[GIVEN RECORDS]

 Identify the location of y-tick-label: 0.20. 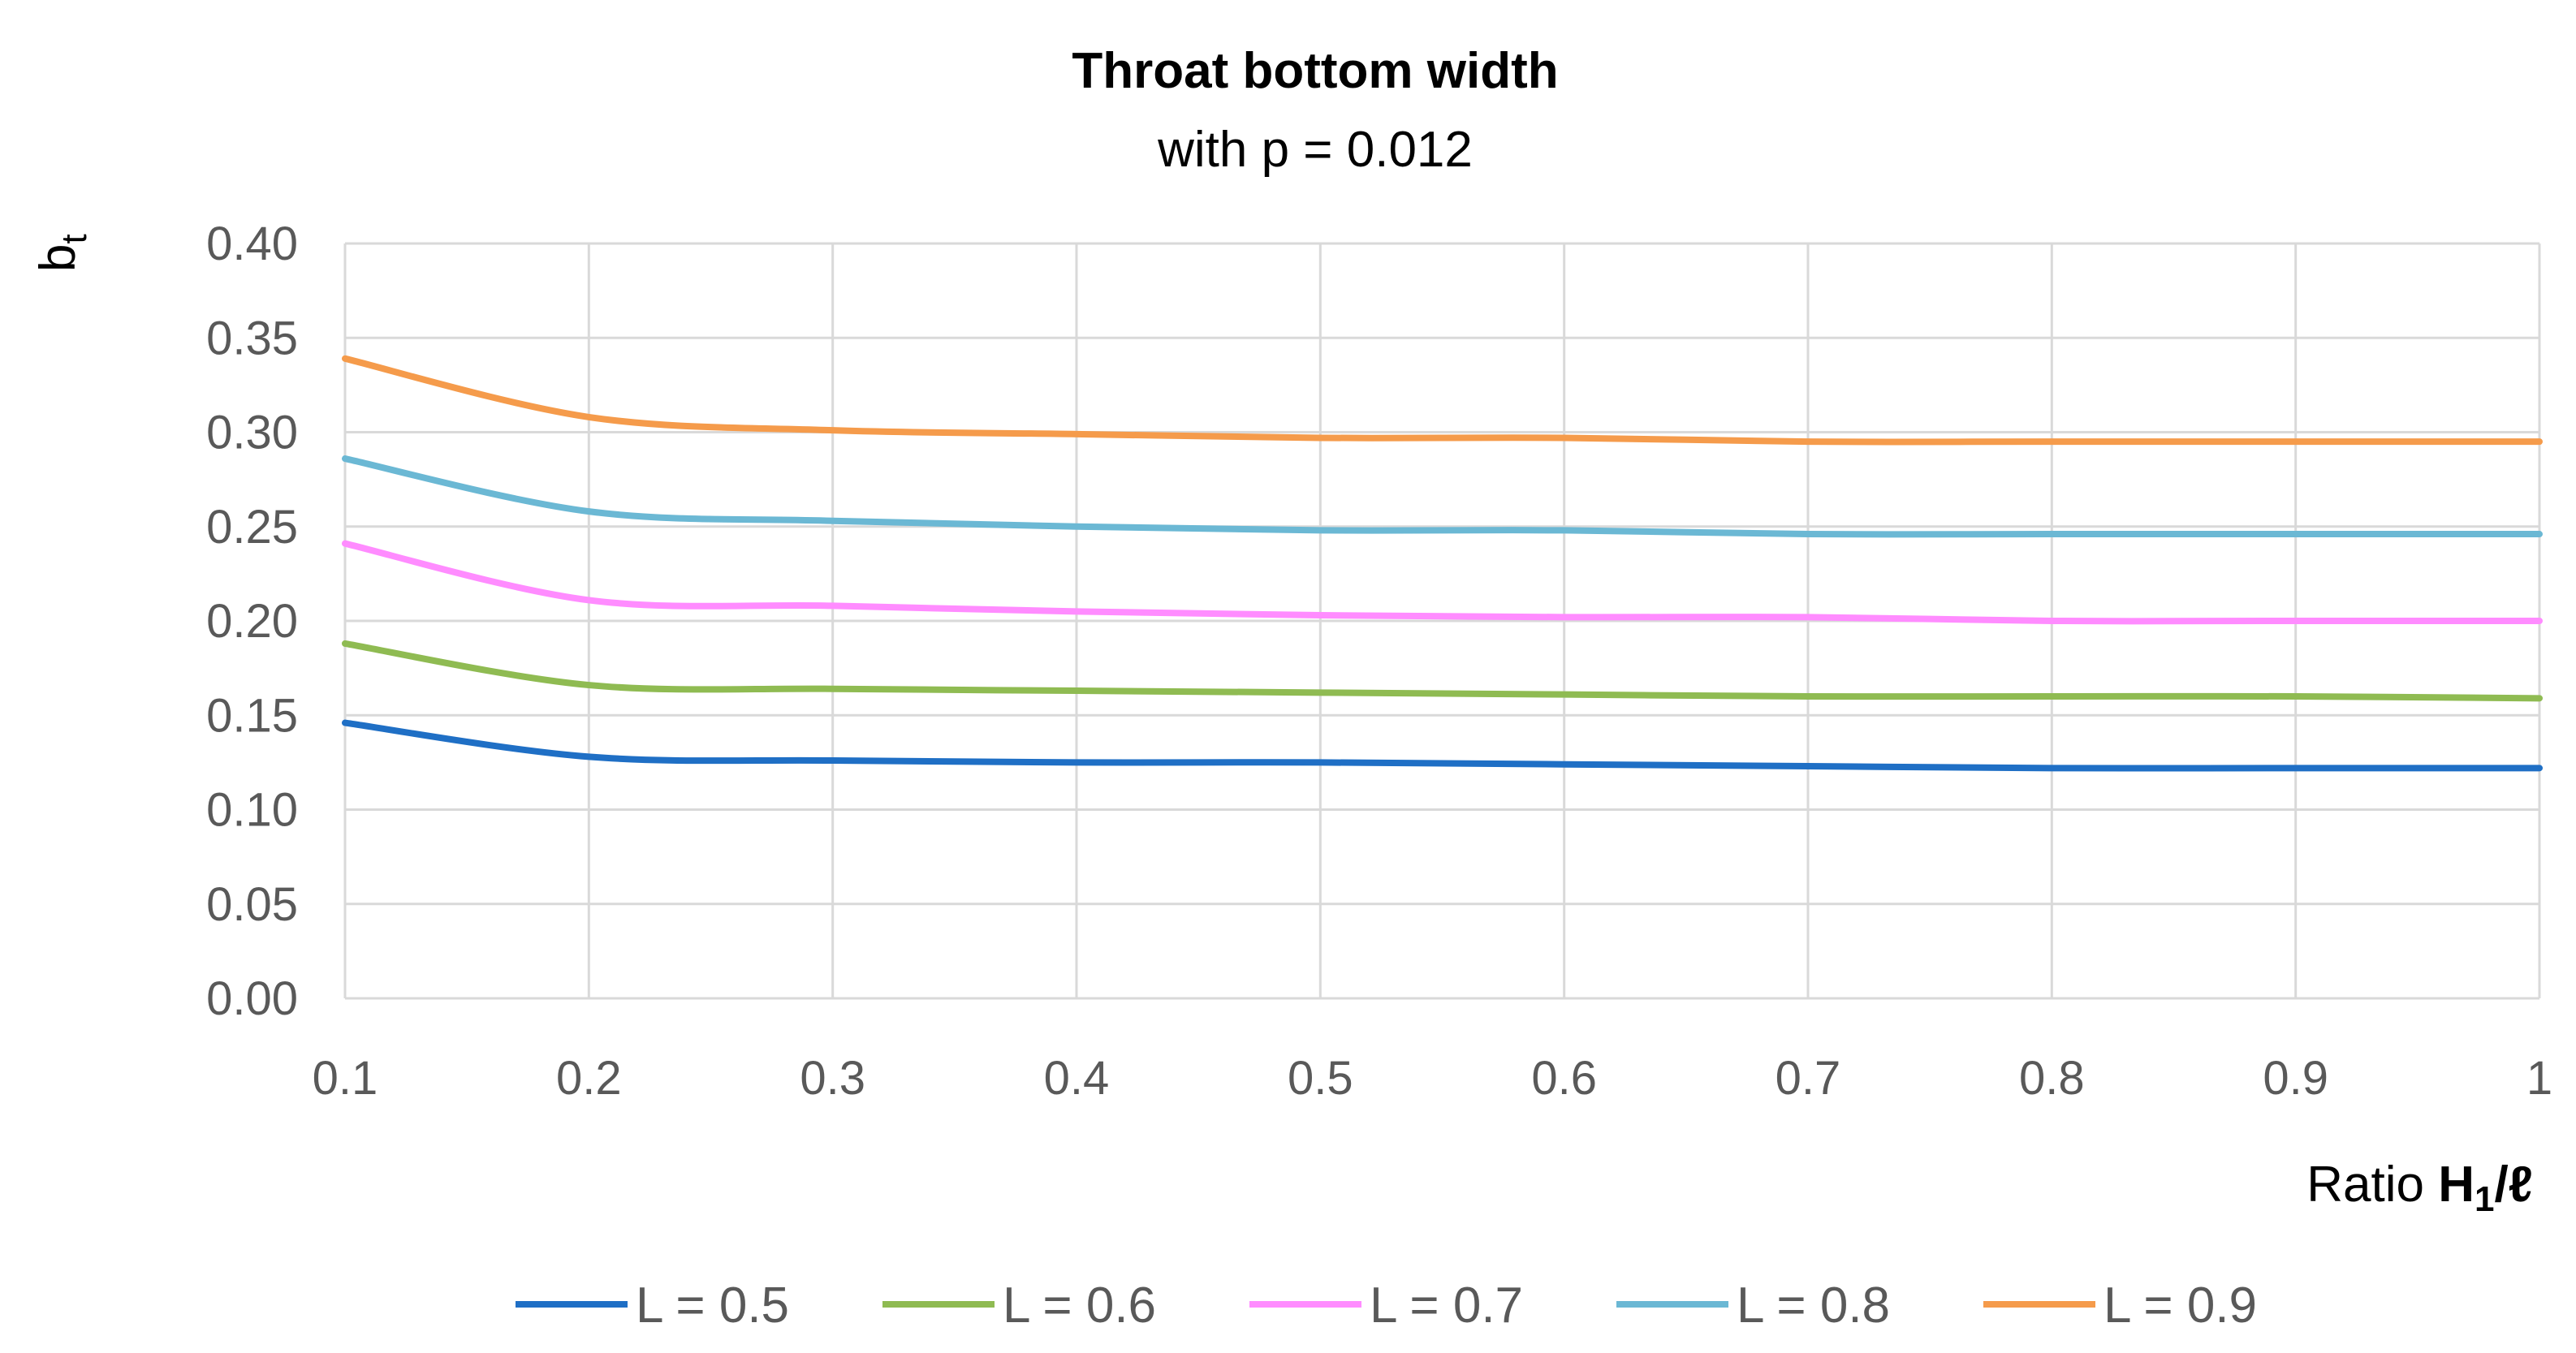
(252, 622).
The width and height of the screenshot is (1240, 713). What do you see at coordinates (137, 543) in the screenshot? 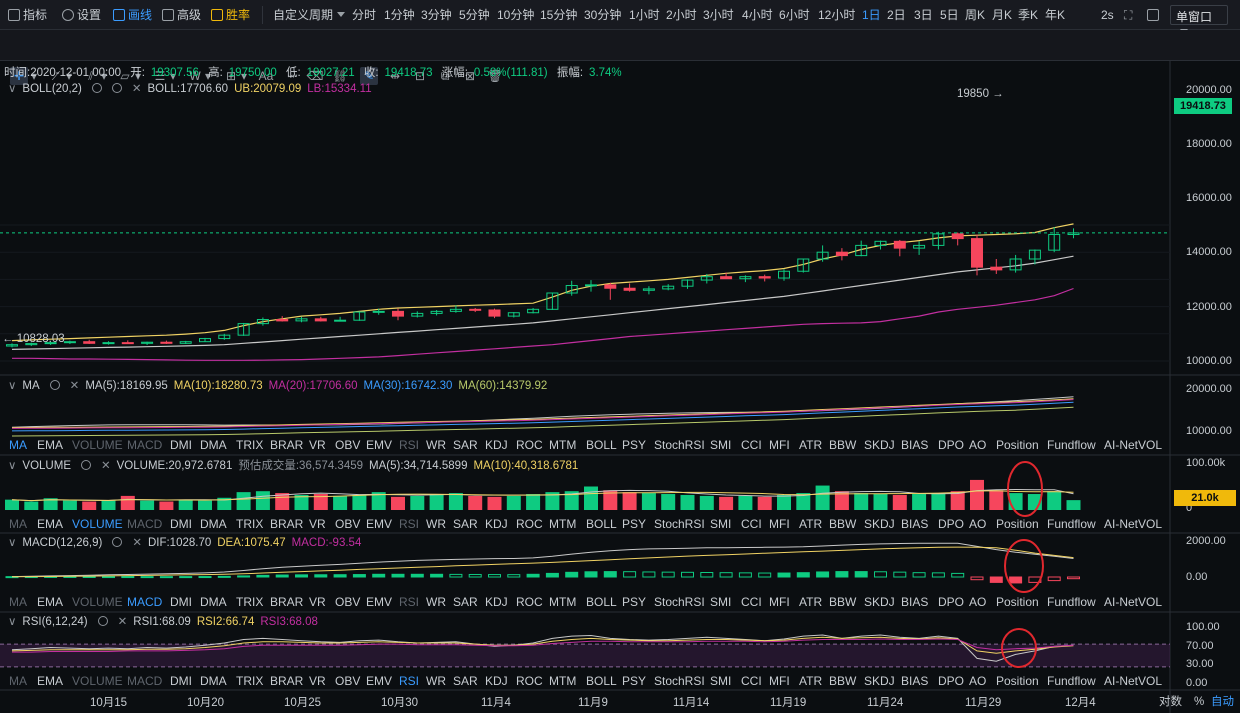
I see `close-icon: ✕` at bounding box center [137, 543].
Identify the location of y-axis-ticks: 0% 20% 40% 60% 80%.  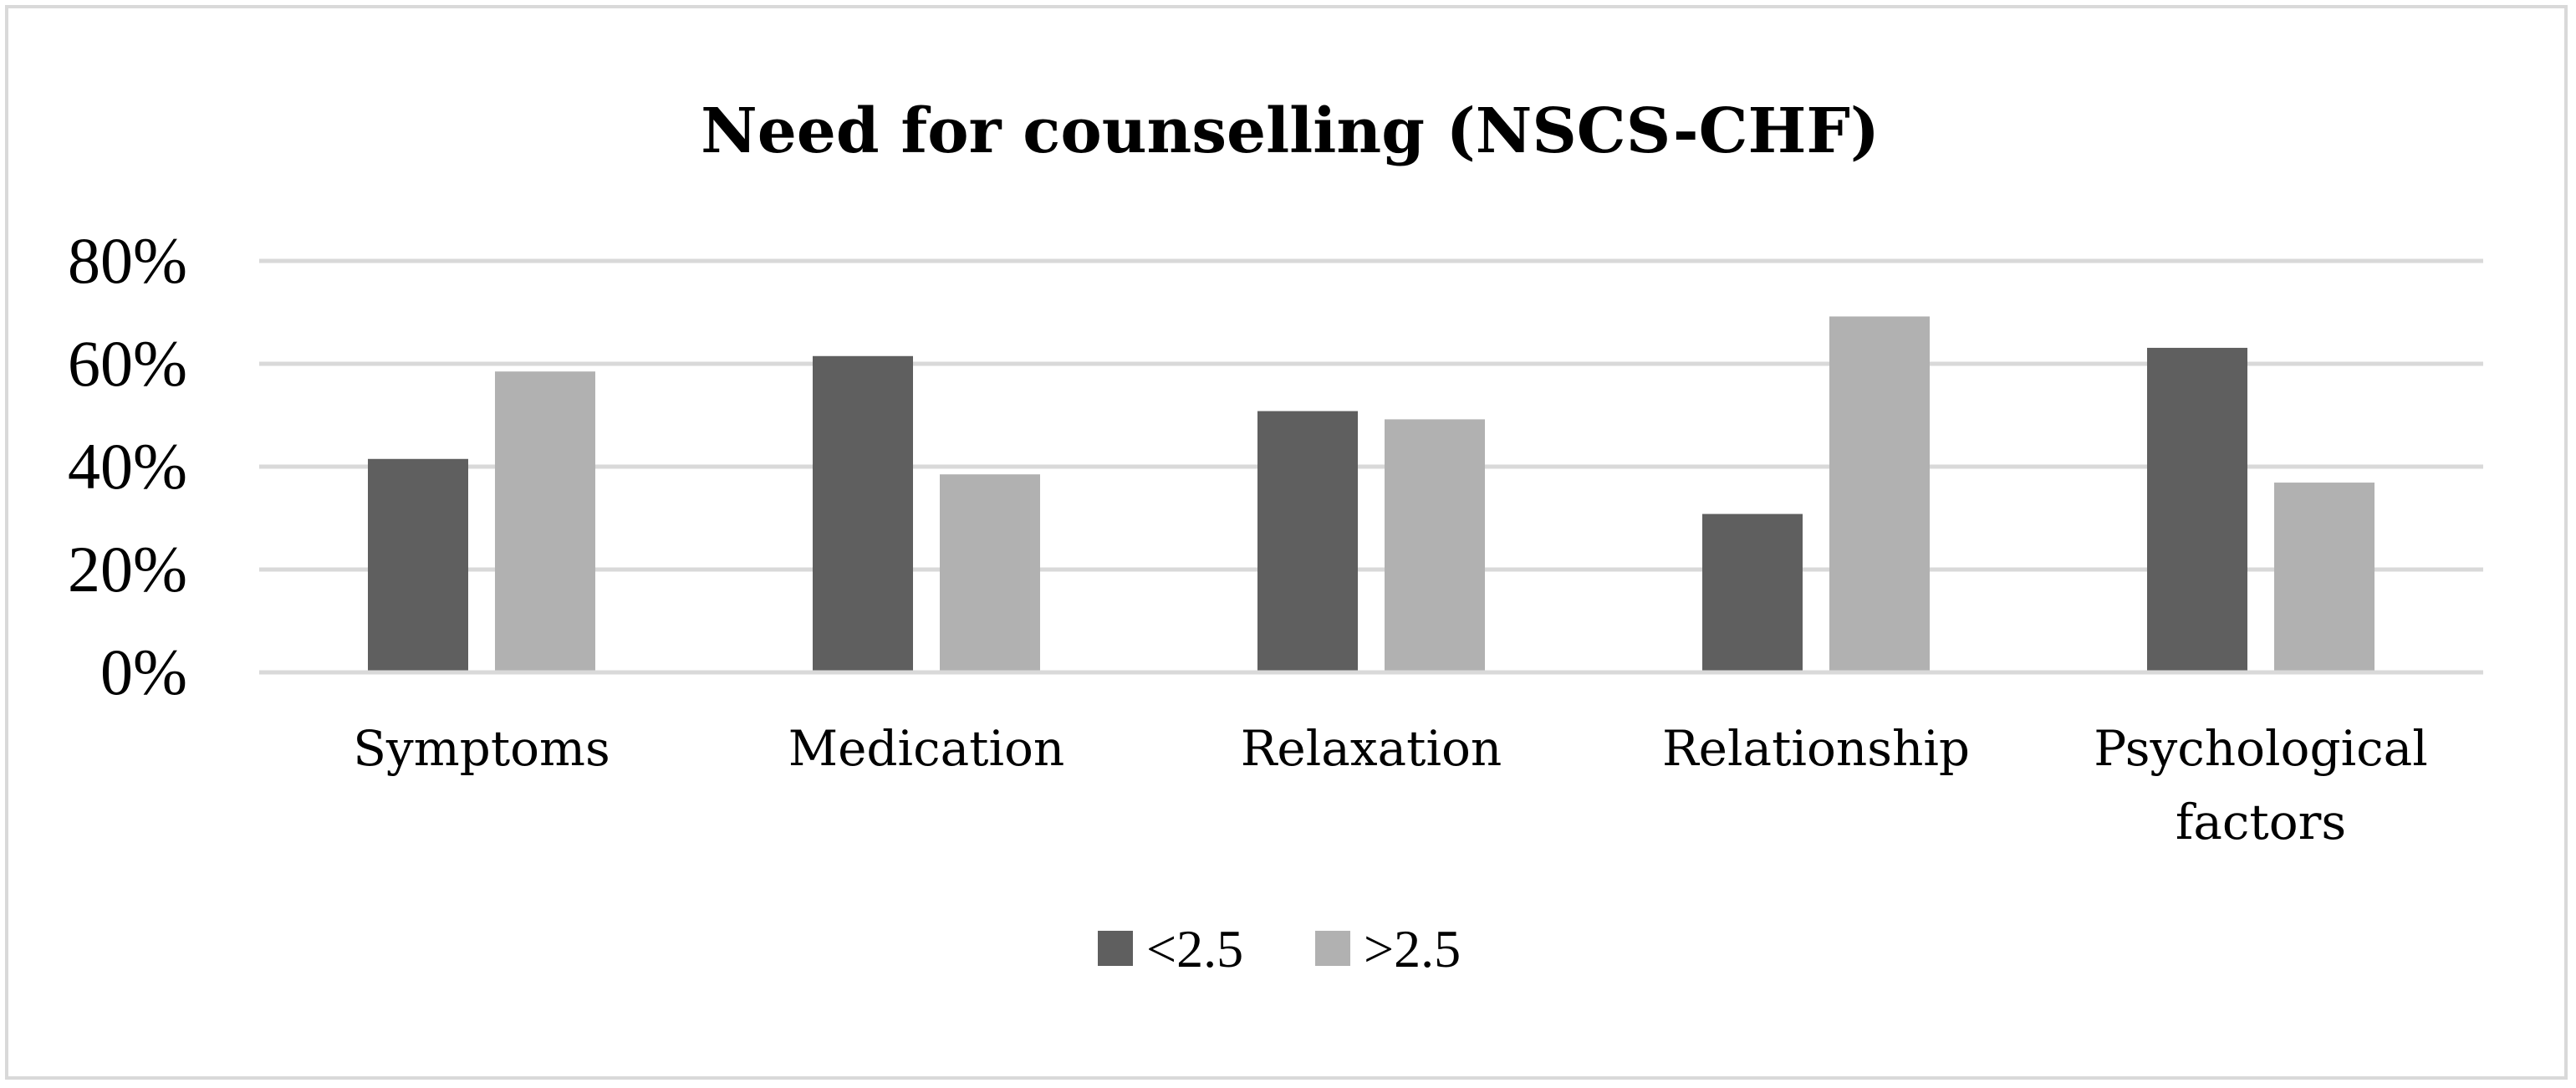
(128, 466).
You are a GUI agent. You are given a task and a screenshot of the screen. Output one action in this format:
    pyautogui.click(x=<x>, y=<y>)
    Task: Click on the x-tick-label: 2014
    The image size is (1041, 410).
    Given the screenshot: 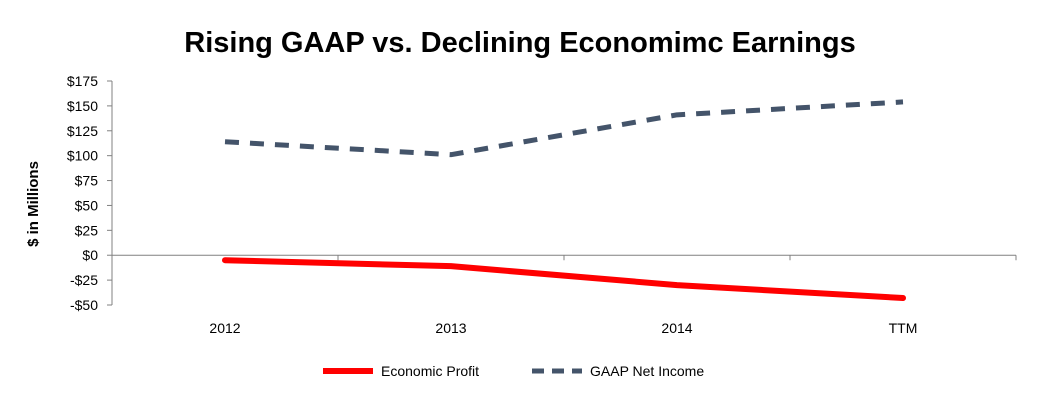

[/GIVEN RECORDS]

* _YOUR OBJECTIVE_
Lay out the listing as a numbered list, from the line with "You are a GUI" up to and including its last line, omitting blank lines and leaving out the pictures.

* _PROBLEM SOLUTION_
1. You are a GUI agent. You are given a task and a screenshot of the screen. Output one action in this format:
2.     pyautogui.click(x=<x>, y=<y>)
3.     Task: Click on the x-tick-label: 2014
4.     The image size is (1041, 410).
5.     Given the screenshot: 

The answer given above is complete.